OT: Leaving Rust gamedev after 3 years
Dukc
ajieskola at gmail.com
Tue Apr 30 10:33:44 UTC 2024
On Friday, 26 April 2024 at 18:41:11 UTC, ryuukk_ wrote:
> https://loglog.games/blog/leaving-rust-gamedev/
>
> Discussion here: https://news.ycombinator.com/item?id=40172033
>
> We should encourage these people to check out D
This reminds me of my experience of converting a simple
imperative-style Monte-Carlo simulation program from D to
Haskell, to learn and test the limits of the latter.
It took far more time than writing the D program.
Contrary to the stereotype, Haskell can 100% imperative
programming and raw mutable arrays. With the right library
abstractions, it's even good at that. But, to do that efficiently
you have to be experienced and understand a lot of abstractions
inside out.
This is because the language primitives are immutable and pure
mathematics-style entities, I/O and mutability is treated as a
special library abstraction. At least in principle, I feel it's
the correct way to go about things. Pure code is the recommended
default in pretty much any language after all, when there is no
specific reason to do otherwise.
But man does that steepen the learning curve for some tasks.

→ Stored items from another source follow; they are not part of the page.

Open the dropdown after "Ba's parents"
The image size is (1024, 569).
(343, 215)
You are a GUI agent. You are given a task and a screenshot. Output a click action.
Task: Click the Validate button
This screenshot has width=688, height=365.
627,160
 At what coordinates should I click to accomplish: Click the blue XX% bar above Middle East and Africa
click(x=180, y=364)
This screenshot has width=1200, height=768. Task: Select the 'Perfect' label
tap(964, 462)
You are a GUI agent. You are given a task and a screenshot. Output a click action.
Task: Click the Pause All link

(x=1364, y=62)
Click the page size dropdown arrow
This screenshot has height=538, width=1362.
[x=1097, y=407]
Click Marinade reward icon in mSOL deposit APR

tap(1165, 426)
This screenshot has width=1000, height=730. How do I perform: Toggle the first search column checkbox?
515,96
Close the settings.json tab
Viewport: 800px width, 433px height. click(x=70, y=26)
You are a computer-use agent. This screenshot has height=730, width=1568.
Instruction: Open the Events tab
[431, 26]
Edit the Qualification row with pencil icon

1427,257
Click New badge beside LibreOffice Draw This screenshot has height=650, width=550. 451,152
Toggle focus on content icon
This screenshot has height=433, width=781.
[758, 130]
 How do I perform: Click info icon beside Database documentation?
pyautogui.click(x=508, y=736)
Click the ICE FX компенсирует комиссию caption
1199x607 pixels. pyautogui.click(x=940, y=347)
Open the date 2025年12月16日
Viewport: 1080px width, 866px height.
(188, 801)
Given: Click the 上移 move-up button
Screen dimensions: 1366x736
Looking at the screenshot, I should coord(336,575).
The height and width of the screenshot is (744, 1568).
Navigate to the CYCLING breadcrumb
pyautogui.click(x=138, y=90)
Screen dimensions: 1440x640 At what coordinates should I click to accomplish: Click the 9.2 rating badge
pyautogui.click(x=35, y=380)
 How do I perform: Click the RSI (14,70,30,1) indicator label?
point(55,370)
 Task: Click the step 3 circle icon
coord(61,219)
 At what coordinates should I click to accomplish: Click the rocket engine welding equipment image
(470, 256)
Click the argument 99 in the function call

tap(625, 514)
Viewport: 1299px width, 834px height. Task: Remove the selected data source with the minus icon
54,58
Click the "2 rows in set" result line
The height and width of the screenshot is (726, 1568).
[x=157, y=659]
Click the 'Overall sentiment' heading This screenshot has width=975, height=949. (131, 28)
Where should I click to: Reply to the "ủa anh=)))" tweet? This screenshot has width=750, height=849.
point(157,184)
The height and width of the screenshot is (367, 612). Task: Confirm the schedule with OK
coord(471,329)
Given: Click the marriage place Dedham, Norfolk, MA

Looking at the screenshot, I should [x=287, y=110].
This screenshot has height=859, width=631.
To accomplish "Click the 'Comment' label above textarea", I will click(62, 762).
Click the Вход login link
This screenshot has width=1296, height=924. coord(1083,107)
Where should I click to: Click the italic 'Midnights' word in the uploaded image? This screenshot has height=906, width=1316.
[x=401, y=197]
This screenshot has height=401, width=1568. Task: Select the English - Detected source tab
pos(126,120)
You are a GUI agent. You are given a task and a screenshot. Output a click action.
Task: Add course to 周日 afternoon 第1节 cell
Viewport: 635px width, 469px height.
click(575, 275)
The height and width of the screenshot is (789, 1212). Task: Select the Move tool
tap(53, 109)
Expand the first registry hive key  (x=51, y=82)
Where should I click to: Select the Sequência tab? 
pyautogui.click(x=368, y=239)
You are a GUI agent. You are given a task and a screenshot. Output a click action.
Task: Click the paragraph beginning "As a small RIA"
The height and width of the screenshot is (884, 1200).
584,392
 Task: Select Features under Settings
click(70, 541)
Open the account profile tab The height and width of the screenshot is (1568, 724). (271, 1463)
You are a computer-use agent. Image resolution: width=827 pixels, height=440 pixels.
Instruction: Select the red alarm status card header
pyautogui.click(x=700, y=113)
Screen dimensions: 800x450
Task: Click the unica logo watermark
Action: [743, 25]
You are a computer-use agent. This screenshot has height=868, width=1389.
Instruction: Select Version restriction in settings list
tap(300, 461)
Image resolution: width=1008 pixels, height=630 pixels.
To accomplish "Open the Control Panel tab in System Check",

Ironically, you don't need to know monads nearly as well to excel
pipes-and-filters-style programming as you have to excel with
mutable arrays.
That's what Haskell is like: you have to jump through many hoops
to understand how you can get things done, but when you finally
do the solution is almost without fail extremely powerful and
to-the-book, and usually there is a solution no matter what
you're trying to achieve. By the way, that also what Nix package
manager is like, compared to the traditional alternatives.
To me the article reads like Rust is pretty similar. Whether
that's a good or a bad thing, comes mostly down to preference.